WHAT TO PRODUCE
Swap every "Instruction" in the data below for "Command" and reproduce all lines otherwise unchanged.

DATA ROWS

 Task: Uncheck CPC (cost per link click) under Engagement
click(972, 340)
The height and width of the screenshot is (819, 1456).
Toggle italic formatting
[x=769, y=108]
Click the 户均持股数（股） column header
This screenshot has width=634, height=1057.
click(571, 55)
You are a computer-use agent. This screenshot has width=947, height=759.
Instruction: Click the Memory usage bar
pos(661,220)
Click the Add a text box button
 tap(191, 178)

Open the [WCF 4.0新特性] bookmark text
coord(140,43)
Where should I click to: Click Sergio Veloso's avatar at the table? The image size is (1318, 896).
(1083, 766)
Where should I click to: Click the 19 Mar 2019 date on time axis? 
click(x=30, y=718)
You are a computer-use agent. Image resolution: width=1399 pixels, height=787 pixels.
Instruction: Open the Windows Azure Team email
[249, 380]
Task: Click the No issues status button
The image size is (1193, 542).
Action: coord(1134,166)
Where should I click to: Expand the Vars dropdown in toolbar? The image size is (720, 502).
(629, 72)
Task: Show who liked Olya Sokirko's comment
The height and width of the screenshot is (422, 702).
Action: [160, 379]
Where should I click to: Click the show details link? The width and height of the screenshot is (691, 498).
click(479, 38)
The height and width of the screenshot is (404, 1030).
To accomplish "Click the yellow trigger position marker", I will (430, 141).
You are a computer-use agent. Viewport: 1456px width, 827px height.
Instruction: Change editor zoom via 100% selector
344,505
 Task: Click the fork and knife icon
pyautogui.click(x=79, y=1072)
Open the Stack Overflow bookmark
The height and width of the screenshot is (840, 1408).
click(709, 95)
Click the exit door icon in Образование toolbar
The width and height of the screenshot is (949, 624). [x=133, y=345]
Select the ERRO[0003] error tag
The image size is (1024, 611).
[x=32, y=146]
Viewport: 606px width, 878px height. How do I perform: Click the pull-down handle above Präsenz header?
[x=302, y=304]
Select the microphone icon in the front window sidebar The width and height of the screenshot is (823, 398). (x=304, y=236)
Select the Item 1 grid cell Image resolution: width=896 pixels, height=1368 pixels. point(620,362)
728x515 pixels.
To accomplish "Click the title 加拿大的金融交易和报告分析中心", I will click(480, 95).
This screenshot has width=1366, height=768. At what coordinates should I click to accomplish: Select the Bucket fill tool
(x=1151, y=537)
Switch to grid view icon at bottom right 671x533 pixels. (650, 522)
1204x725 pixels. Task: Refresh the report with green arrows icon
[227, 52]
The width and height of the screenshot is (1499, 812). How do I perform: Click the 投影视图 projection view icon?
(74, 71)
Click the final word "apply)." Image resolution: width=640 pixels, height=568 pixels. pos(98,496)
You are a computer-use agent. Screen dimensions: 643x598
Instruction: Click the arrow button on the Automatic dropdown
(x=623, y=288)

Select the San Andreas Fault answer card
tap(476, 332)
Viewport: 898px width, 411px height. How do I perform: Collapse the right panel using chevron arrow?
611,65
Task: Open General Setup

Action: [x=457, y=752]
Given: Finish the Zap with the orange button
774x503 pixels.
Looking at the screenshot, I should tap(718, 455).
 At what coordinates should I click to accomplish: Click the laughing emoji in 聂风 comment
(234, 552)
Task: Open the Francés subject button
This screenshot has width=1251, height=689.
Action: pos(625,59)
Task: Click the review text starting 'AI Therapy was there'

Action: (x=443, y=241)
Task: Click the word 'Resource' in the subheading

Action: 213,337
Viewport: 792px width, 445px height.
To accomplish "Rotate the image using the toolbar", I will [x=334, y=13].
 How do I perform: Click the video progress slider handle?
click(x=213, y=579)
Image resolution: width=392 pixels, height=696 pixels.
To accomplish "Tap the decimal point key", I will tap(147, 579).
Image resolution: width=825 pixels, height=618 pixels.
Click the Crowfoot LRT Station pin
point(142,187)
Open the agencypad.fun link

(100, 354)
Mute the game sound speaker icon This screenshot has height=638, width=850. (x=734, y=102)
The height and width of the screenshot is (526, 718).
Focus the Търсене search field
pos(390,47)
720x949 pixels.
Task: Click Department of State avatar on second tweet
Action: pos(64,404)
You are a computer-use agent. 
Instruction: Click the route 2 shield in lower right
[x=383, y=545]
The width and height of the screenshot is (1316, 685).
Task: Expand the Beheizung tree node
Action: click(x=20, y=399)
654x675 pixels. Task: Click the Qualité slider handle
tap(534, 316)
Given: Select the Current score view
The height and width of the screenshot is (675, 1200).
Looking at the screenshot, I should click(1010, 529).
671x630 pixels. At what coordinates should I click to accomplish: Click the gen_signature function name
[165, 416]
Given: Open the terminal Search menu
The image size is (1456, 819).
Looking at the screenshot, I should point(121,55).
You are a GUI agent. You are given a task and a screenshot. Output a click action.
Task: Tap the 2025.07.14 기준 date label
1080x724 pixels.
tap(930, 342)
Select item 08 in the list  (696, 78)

PROBLEM SOLUTION
 Task: Uncheck CPC (cost per link click) under Engagement
click(972, 340)
The height and width of the screenshot is (819, 1456).
Toggle italic formatting
[x=769, y=108]
Click the 户均持股数（股） column header
This screenshot has width=634, height=1057.
click(571, 55)
You are a computer-use agent. This screenshot has width=947, height=759.
Command: Click the Memory usage bar
pos(661,220)
Click the Add a text box button
 tap(191, 178)

Open the [WCF 4.0新特性] bookmark text
coord(140,43)
Where should I click to: Click Sergio Veloso's avatar at the table? The image size is (1318, 896).
(1083, 766)
Where should I click to: Click the 19 Mar 2019 date on time axis? 
click(x=30, y=718)
You are a computer-use agent. Image resolution: width=1399 pixels, height=787 pixels.
Command: Open the Windows Azure Team email
[249, 380]
Task: Click the No issues status button
The image size is (1193, 542).
Action: coord(1134,166)
Where should I click to: Expand the Vars dropdown in toolbar? The image size is (720, 502).
(629, 72)
Task: Show who liked Olya Sokirko's comment
The height and width of the screenshot is (422, 702).
Action: [160, 379]
Where should I click to: Click the show details link? The width and height of the screenshot is (691, 498).
click(479, 38)
The height and width of the screenshot is (404, 1030).
To accomplish "Click the yellow trigger position marker", I will (430, 141).
You are a computer-use agent. Viewport: 1456px width, 827px height.
Command: Change editor zoom via 100% selector
344,505
 Task: Click the fork and knife icon
pyautogui.click(x=79, y=1072)
Open the Stack Overflow bookmark
The height and width of the screenshot is (840, 1408).
click(709, 95)
Click the exit door icon in Образование toolbar
The width and height of the screenshot is (949, 624). [x=133, y=345]
Select the ERRO[0003] error tag
The image size is (1024, 611).
[x=32, y=146]
Viewport: 606px width, 878px height. How do I perform: Click the pull-down handle above Präsenz header?
[x=302, y=304]
Select the microphone icon in the front window sidebar The width and height of the screenshot is (823, 398). (x=304, y=236)
Select the Item 1 grid cell Image resolution: width=896 pixels, height=1368 pixels. point(620,362)
728x515 pixels.
To accomplish "Click the title 加拿大的金融交易和报告分析中心", I will click(480, 95).
This screenshot has width=1366, height=768. At what coordinates should I click to accomplish: Select the Bucket fill tool
(x=1151, y=537)
Switch to grid view icon at bottom right 671x533 pixels. (650, 522)
1204x725 pixels. Task: Refresh the report with green arrows icon
[227, 52]
The width and height of the screenshot is (1499, 812). How do I perform: Click the 投影视图 projection view icon?
(74, 71)
Click the final word "apply)." Image resolution: width=640 pixels, height=568 pixels. pos(98,496)
You are a computer-use agent. Screen dimensions: 643x598
Command: Click the arrow button on the Automatic dropdown
(x=623, y=288)

Select the San Andreas Fault answer card
tap(476, 332)
Viewport: 898px width, 411px height. How do I perform: Collapse the right panel using chevron arrow?
611,65
Task: Open General Setup

Action: [x=457, y=752]
Given: Finish the Zap with the orange button
774x503 pixels.
Looking at the screenshot, I should tap(718, 455).
 At what coordinates should I click to accomplish: Click the laughing emoji in 聂风 comment
(234, 552)
Task: Open the Francés subject button
This screenshot has width=1251, height=689.
Action: pos(625,59)
Task: Click the review text starting 'AI Therapy was there'

Action: (x=443, y=241)
Task: Click the word 'Resource' in the subheading

Action: 213,337
Viewport: 792px width, 445px height.
To accomplish "Rotate the image using the toolbar", I will [x=334, y=13].
 How do I perform: Click the video progress slider handle?
click(x=213, y=579)
Image resolution: width=392 pixels, height=696 pixels.
To accomplish "Tap the decimal point key", I will tap(147, 579).
Image resolution: width=825 pixels, height=618 pixels.
Click the Crowfoot LRT Station pin
point(142,187)
Open the agencypad.fun link

(100, 354)
Mute the game sound speaker icon This screenshot has height=638, width=850. (x=734, y=102)
The height and width of the screenshot is (526, 718).
Focus the Търсене search field
pos(390,47)
720x949 pixels.
Task: Click Department of State avatar on second tweet
Action: pos(64,404)
You are a computer-use agent. 
Command: Click the route 2 shield in lower right
[x=383, y=545]
The width and height of the screenshot is (1316, 685).
Task: Expand the Beheizung tree node
Action: click(x=20, y=399)
654x675 pixels. Task: Click the Qualité slider handle
tap(534, 316)
Given: Select the Current score view
The height and width of the screenshot is (675, 1200).
Looking at the screenshot, I should click(1010, 529).
671x630 pixels. At what coordinates should I click to accomplish: Click the gen_signature function name
[165, 416]
Given: Open the terminal Search menu
The image size is (1456, 819).
Looking at the screenshot, I should point(121,55).
You are a GUI agent. You are given a task and a screenshot. Output a click action.
Task: Tap the 2025.07.14 기준 date label
1080x724 pixels.
tap(930, 342)
Select item 08 in the list  (696, 78)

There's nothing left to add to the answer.